In contrast to last week’s dramatic curtain raiser for the first National Games, the events on Friday afternoon at Phnom Penh’s Olympic Stadium were low-key affairs, with only about 100 scattered people watching Pailin comfortably beat Kompong Speu in the women’s football finals.

Underway for a week, the games have been dominated by Phnom Penh, which has picked up 90 med­­als, including 36 golds. Athletes com­peting under the banner of the ministries of interior and de­fense, which selected players from around the country, followed with 53 and 48 medals, re­spective­ly. Kandal was the top province on Friday with 60 med­als, 12 of which were gold.

A footballer playing for Pailin, left, dribbles against Kompong Speu in the National Games' women's football finals at Phnom Penh's Olympic Stadium on Friday. (Siv Channa/The Cambodia Daily)
A footballer playing for Pailin, left, dribbles against Kompong Speu in the National Games’ women’s football finals at Phnom Penh’s Olympic Stadium on Friday. (Siv Channa/The Cambodia Daily)

One of five provinces to have picked up no medals until Friday was Pailin. However, Chhonran Kim­leang, 19, speaking during the halftime intermission of the football finals—up 2-0 against the sim­ilarly medal-less Kompong Speu—said she was determined to change that.

“We feel very excited because we’ve never played on a really comfortable field like this before. We’re used to playing on a bumpy field,” Ms. Kimleang said.

Although they represented the tiny western province, all of the players actually hailed from neighboring Battambang, Ms. Kimleang said. They were representing Pai­lin because there weren’t enough women footballers in the former Khmer Rouge stronghold.

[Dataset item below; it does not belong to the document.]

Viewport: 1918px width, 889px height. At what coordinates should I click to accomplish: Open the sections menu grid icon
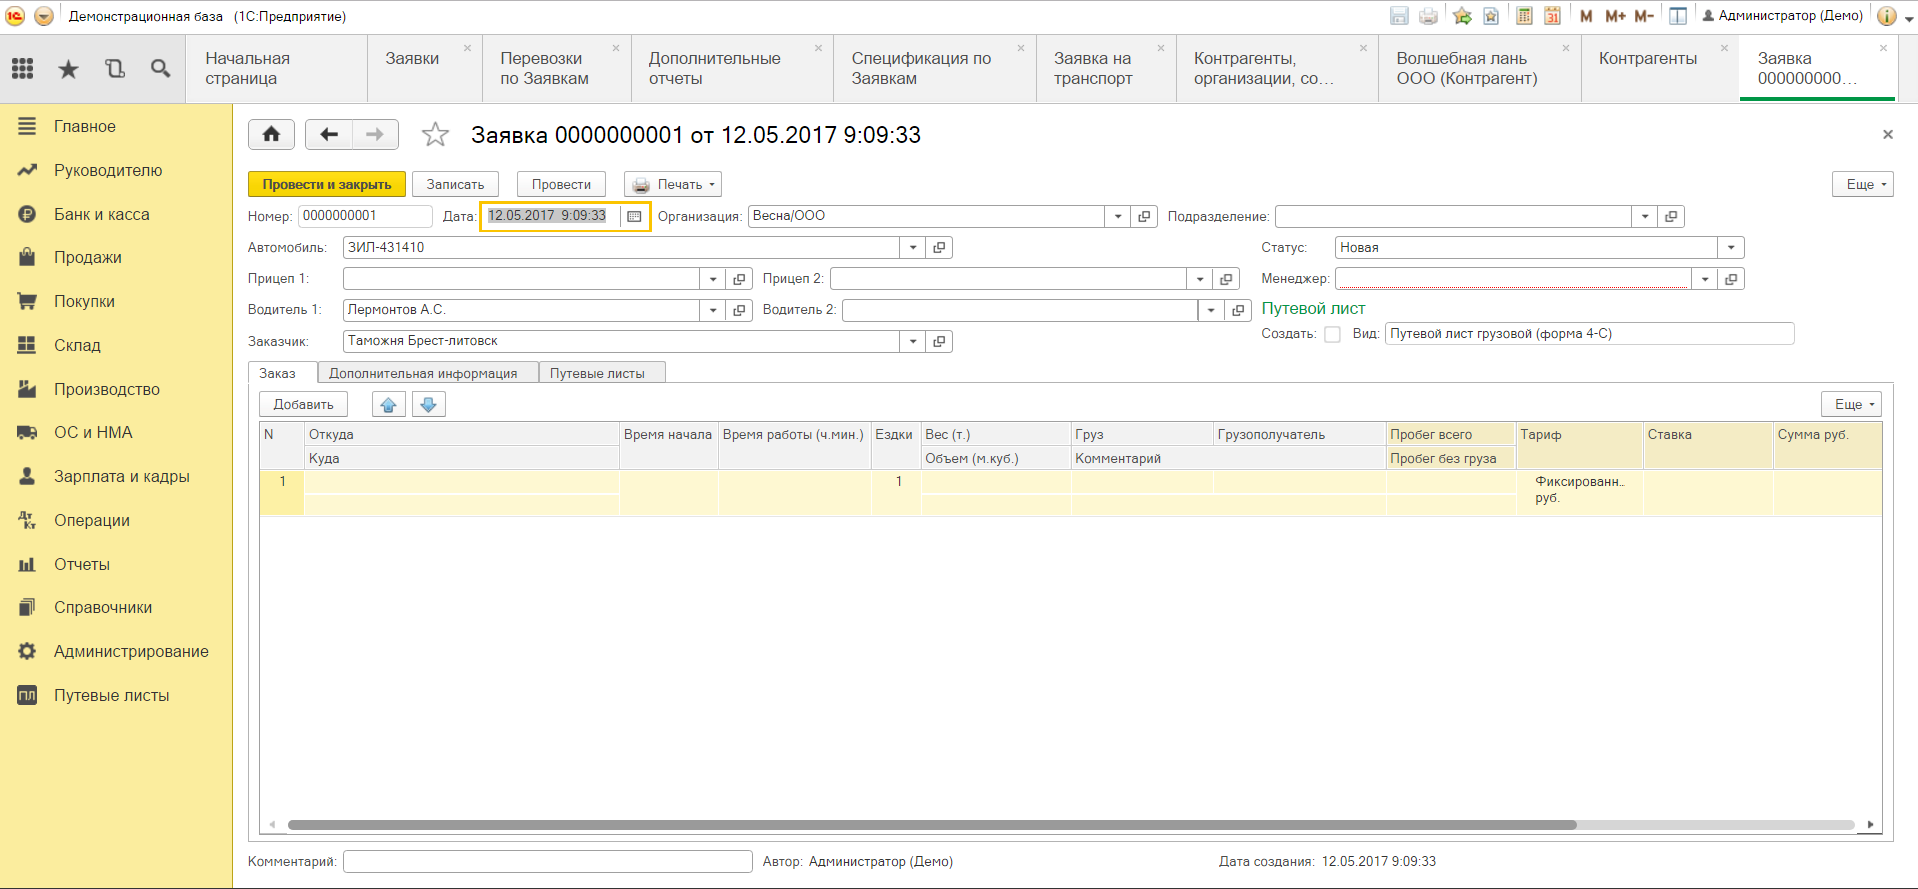click(x=23, y=68)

“So we just asked them and they allowed us to play here,” she said, adding that the team was full of play­­­ers from SALT Academy, founded by Phnom Penh Crown FC coach Sam Schweingruber.

The games were started this year to develop athletes and prac­tice hosting large sporting events ahead of the 2023 SEA Games, due to be held in Cambodia for the first time. The games will conclude with a closing ceremony on Saturday, set to be an­other high-budget spectacle at Olympic Stadium presided over by Prime Min­ister Hun Sen.

Vath Chamroeun, secretary-general of the National Olympic Committee of Cambodia, said he hoped the games, in which more than 2,000 athletes from across the country have participated, would result in a boost of talent ahead of the next games in 2018.

He added the government was going to aim for a “bigger” opening ceremony following last week’s success (apart from a paratrooper infamously missing the field and landing in the packed stands).

Ms. Kimleang, whose team went on to take gold with a 5-0 win, said she hoped the games could also help empower Cambodian women through sport.

“These games give opportunities to all the girls in Cambodia to play football and all types of sports here,” she said.

“We can show that girls in Cambodia can play football, have rights the same as the boys and we have enough ability to succeed in a competition like this.”